The chief executives of General Motors , AIG, and Ally Financial had their 2012 compensation packages frozen for a second year in a row by the Treasury Department after they got “exceptional” bailout help during the financial crisis.
The Treasury said on Friday that all three were making progress at repaying the taxpayer funds given to them to keep them from collapsing during the 2007-2009 financial crisis but their pay practices remain under scrutiny of a “special master” until they do pay it back.
The top executives get a mix of cash, stock and stock options that together make up their overall pay packets.
“Although there has been some modification in the mix of stock, salary and long-term restricted stock for the CEO group, the overall amount of CEO compensation is frozen at 2011 levels,” Treasury said.

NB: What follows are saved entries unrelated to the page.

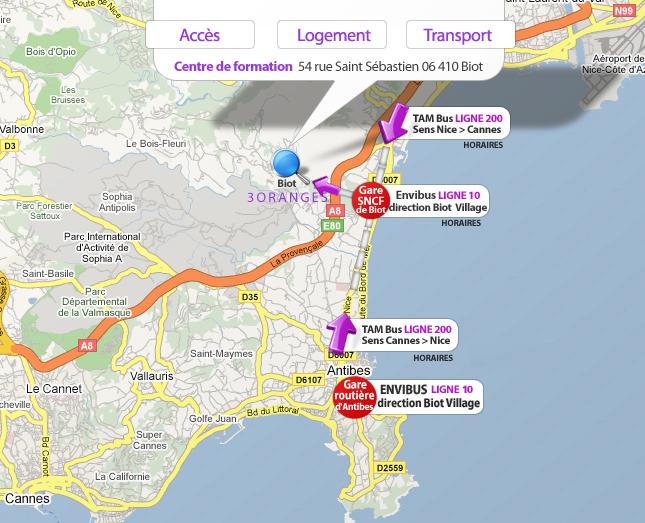645x523 pixels.
Task: Switch to the Logement tab
Action: 333,35
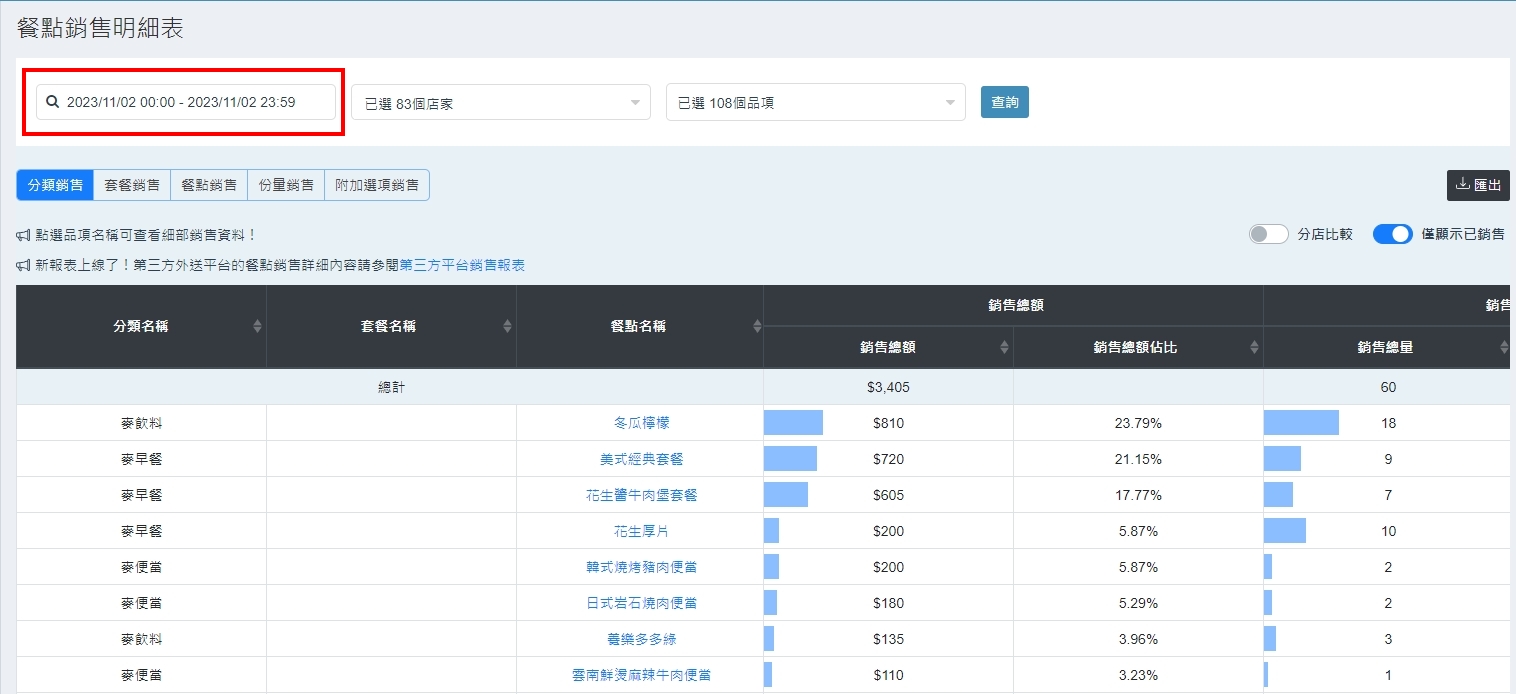1516x694 pixels.
Task: Sort by 銷售總額 sub-column arrows
Action: pos(1004,348)
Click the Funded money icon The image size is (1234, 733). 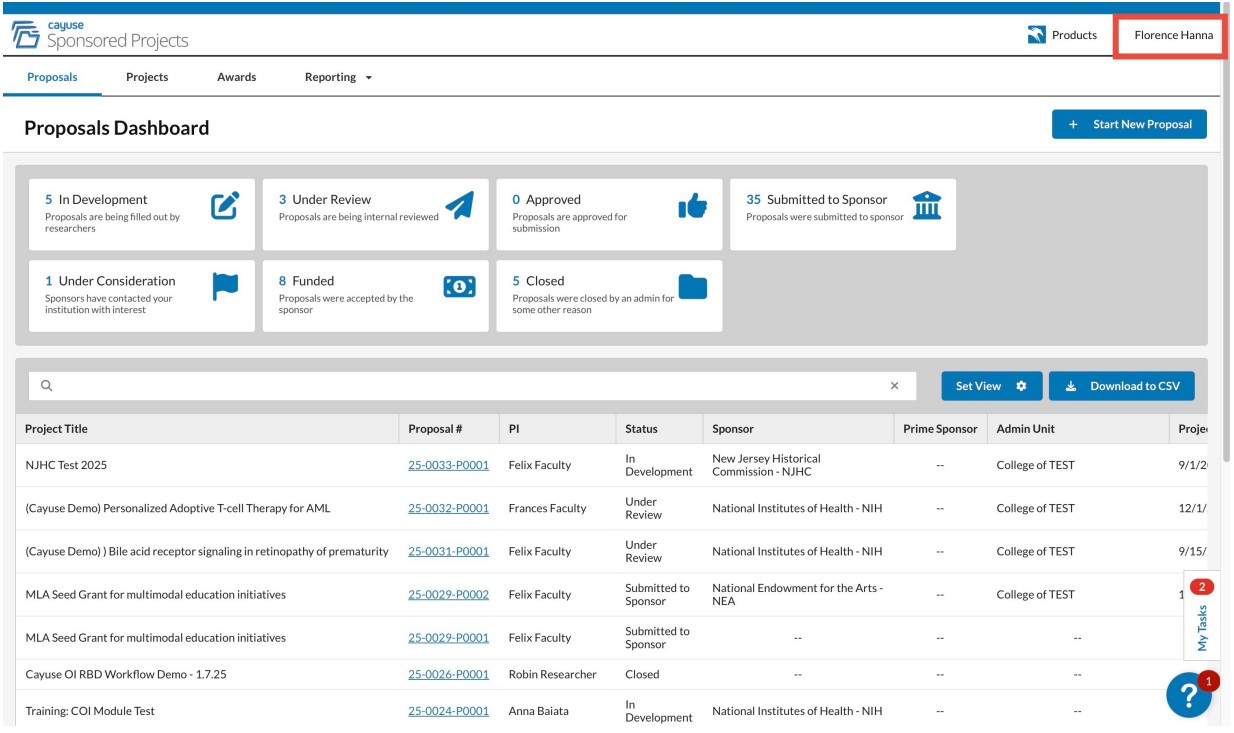(459, 287)
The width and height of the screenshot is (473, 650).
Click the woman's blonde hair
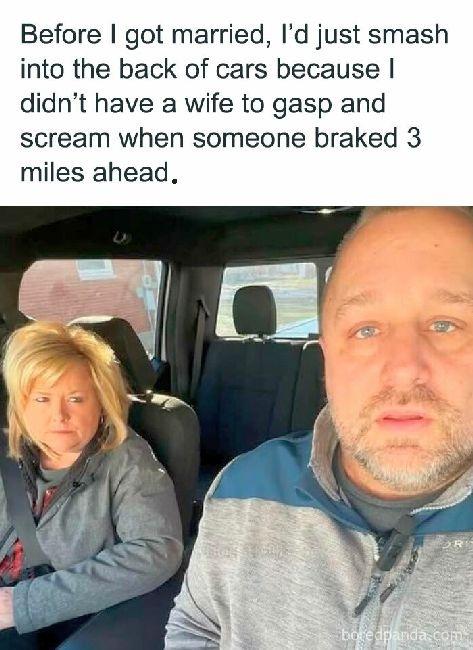[62, 373]
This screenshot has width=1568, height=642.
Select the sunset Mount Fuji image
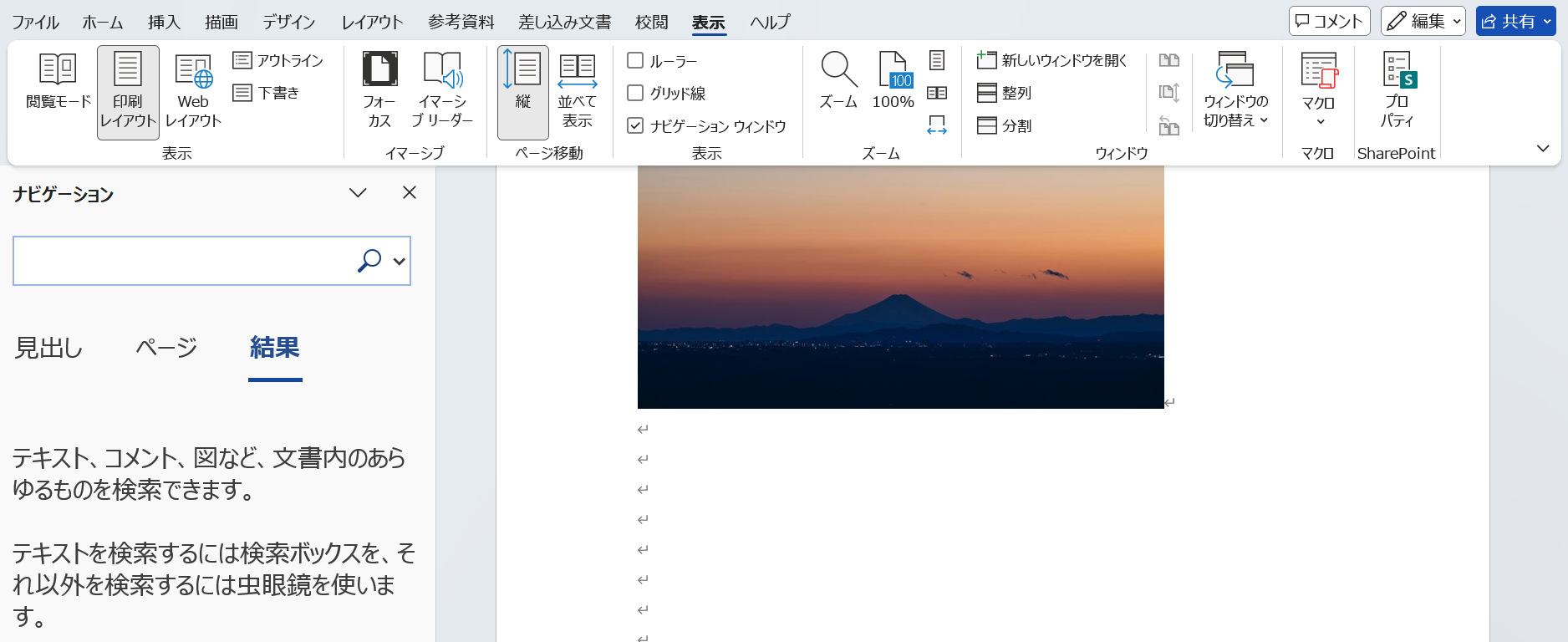900,287
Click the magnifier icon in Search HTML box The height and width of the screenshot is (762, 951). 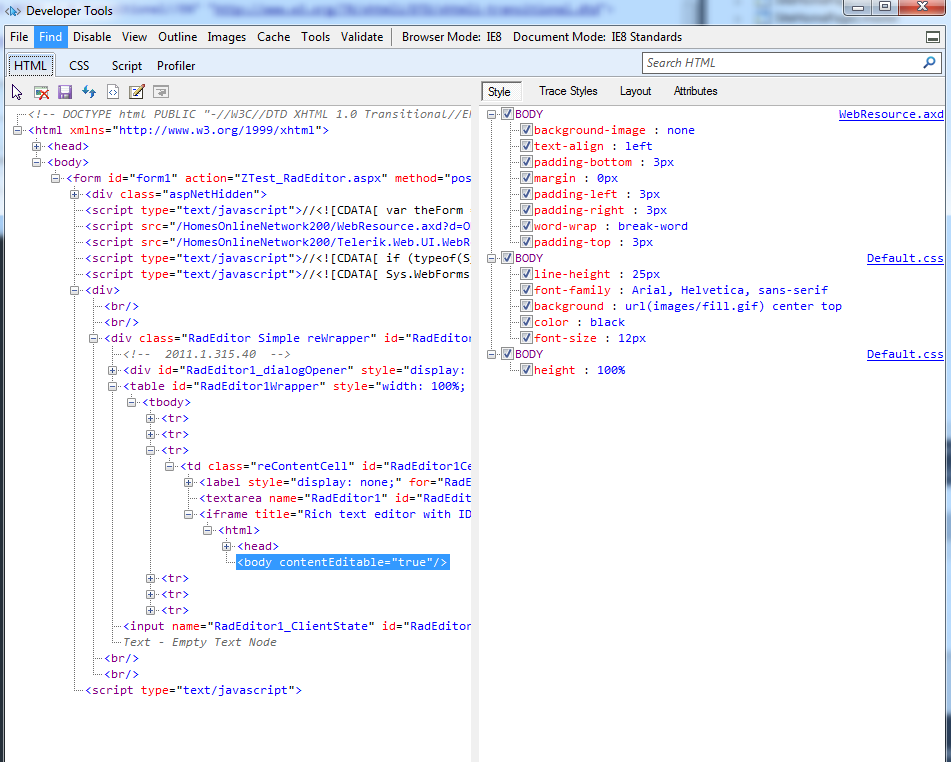930,63
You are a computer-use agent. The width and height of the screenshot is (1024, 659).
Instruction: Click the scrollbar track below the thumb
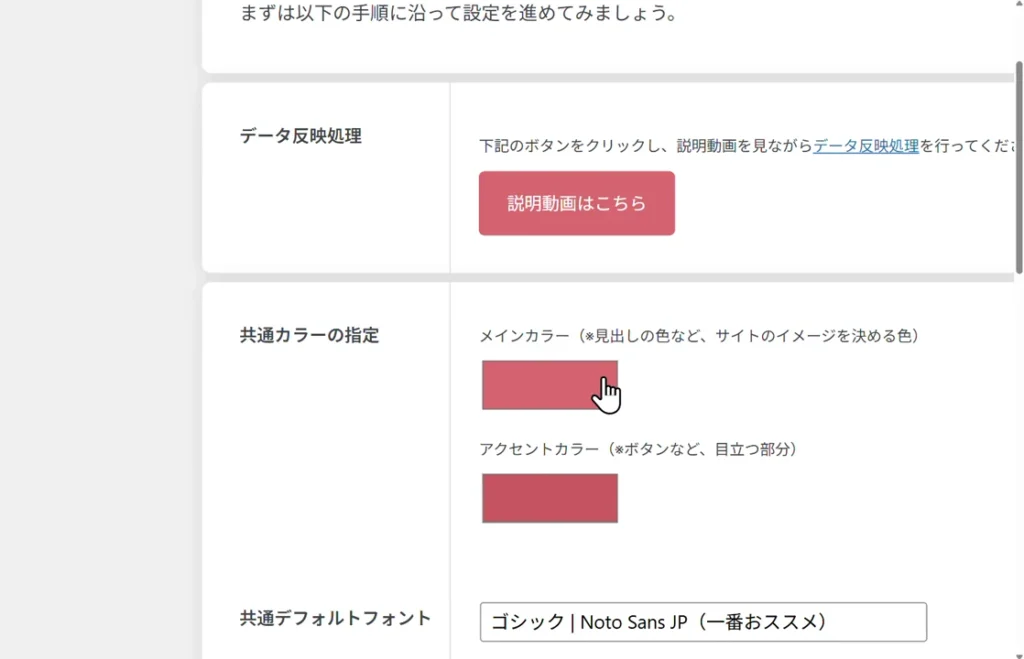[x=1019, y=450]
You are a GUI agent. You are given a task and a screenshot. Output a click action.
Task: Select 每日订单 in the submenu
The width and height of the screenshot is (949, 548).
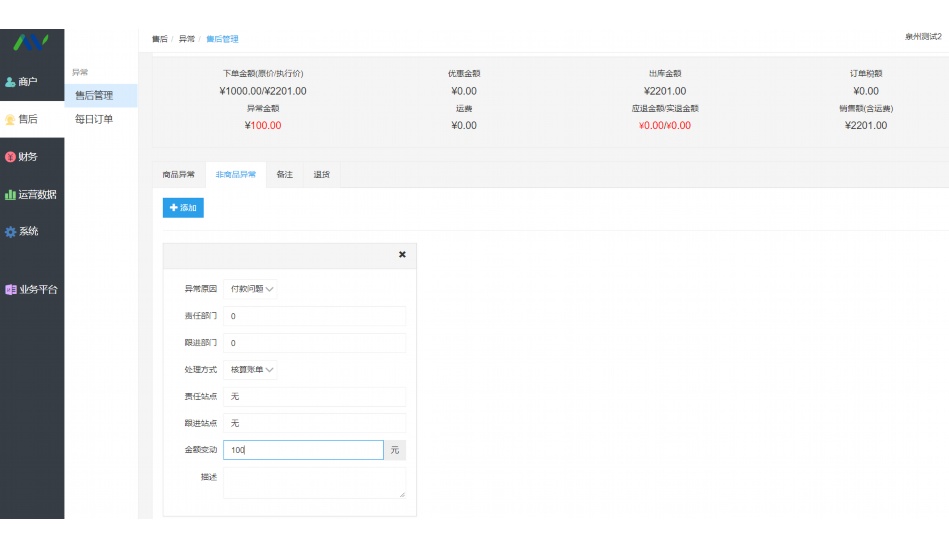94,119
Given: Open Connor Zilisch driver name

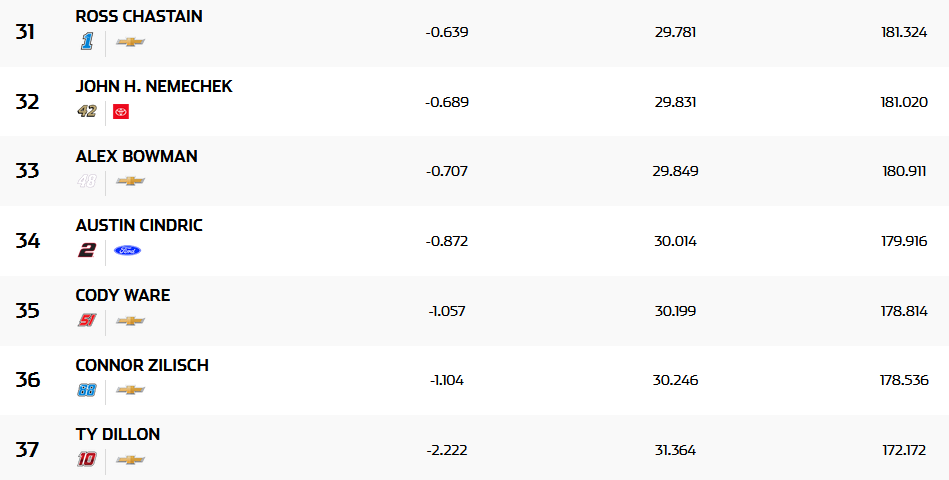Looking at the screenshot, I should tap(142, 365).
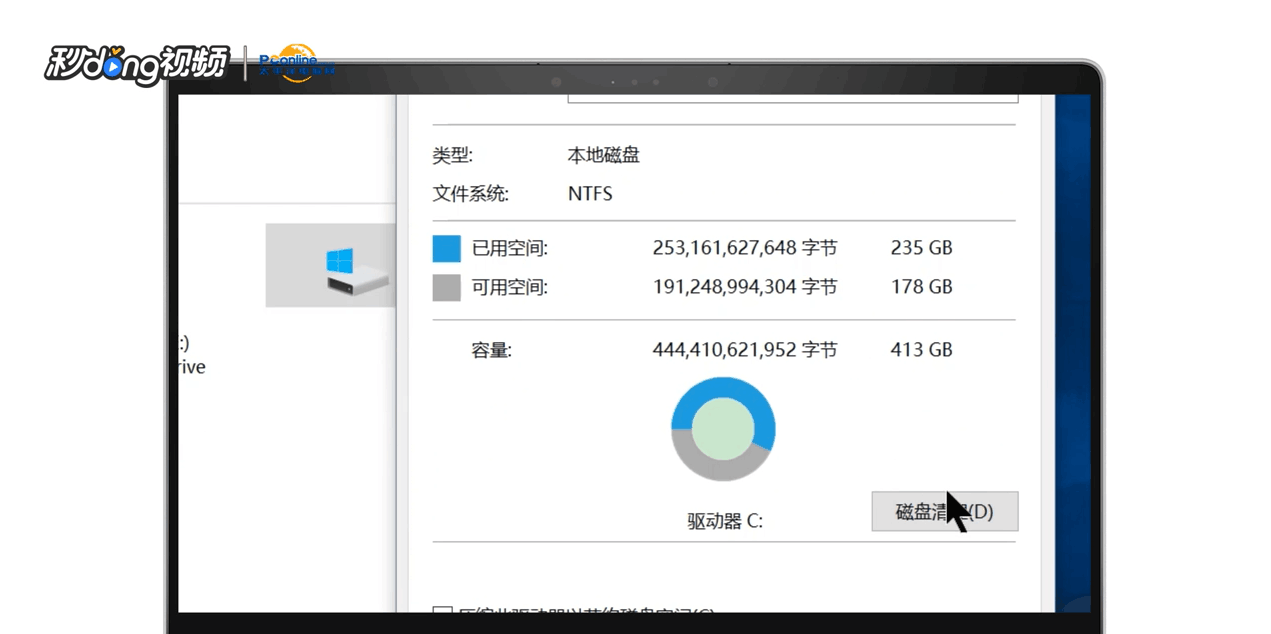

The government pumped $68 billion into AIG from the Troubled Asset Relief Program, or TARP, and invested $50 billion in GM and $17 billion in Ally Financial to save them from collapse during the 2007-2009 crisis.
The Treasury also said total direct compensation during 2012 for 69 other senior executives at the three firms was being cut by 10 percent from 2011 levels.
The three were part of group of seven firms that got so-called exceptional assistance in the form of taxpayer-financed bailouts during the financial crisis. Four of the original seven — Bank of America, Citigroup, Chrysler Financial and Chrysler — have already repaid their TARP money and left the program.